GIVEN INFORMATION >>
========================
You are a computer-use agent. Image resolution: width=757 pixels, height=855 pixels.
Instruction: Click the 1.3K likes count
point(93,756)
========================
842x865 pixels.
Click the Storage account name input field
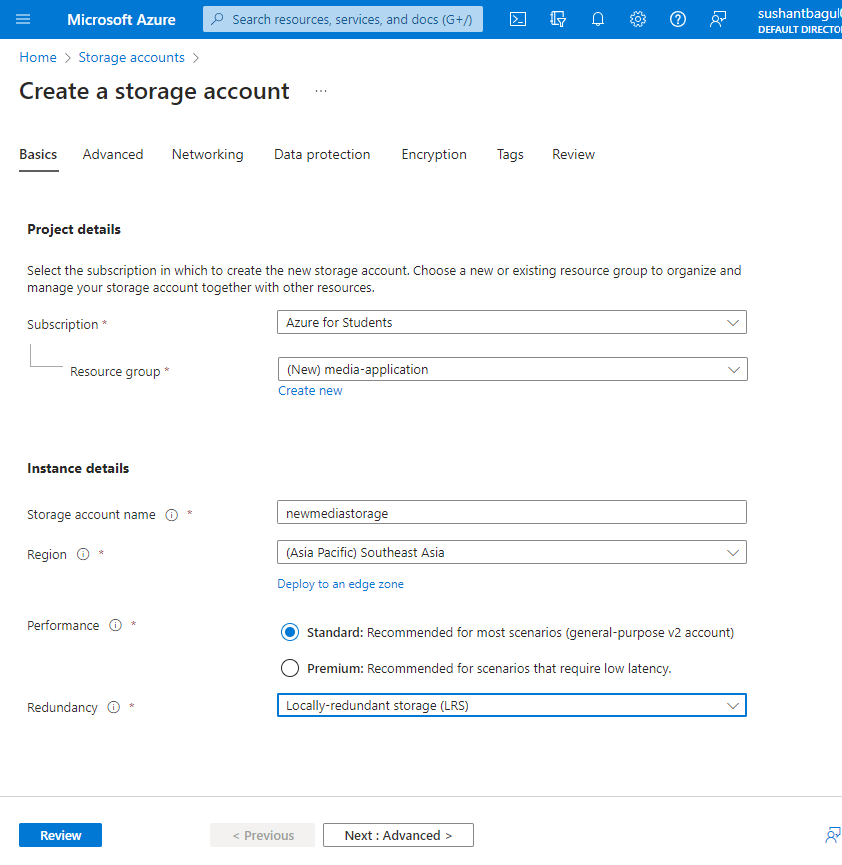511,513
========================
WHAT THE TASK REQUIRES >>
Answer with one number: how many lines of the entries above include the word "pixels".

SOLVED EXERCISE >>
2